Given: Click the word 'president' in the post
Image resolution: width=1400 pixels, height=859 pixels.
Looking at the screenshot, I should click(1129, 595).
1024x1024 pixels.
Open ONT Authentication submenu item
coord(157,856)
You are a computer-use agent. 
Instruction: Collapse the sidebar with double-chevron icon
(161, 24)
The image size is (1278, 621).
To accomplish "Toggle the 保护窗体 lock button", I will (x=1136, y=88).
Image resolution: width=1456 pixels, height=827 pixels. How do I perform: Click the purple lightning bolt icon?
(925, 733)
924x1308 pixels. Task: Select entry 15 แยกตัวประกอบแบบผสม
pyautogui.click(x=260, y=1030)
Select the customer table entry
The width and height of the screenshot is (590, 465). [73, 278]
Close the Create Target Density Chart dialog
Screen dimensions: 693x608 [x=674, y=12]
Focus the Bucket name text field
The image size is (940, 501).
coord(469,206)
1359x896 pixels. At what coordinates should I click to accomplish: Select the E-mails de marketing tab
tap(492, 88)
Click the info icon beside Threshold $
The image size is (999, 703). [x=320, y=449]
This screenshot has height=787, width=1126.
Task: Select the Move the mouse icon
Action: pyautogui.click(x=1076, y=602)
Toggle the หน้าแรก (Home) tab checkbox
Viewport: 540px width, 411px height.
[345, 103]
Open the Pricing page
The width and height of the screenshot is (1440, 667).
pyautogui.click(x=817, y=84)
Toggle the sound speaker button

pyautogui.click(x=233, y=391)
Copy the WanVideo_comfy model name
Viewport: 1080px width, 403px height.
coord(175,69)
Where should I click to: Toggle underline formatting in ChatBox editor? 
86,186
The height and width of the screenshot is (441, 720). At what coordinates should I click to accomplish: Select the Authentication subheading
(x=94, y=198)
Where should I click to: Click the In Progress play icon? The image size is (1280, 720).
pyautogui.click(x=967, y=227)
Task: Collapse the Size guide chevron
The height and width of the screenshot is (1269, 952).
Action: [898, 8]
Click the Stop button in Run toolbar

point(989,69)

####

* [Exercise instructions]: Please show each line of the items above that contains the word "entry". Case counts.

* [Expected answer]:
924x1308 pixels. Task: Select entry 15 แยกตัวประกอบแบบผสม
Select the customer table entry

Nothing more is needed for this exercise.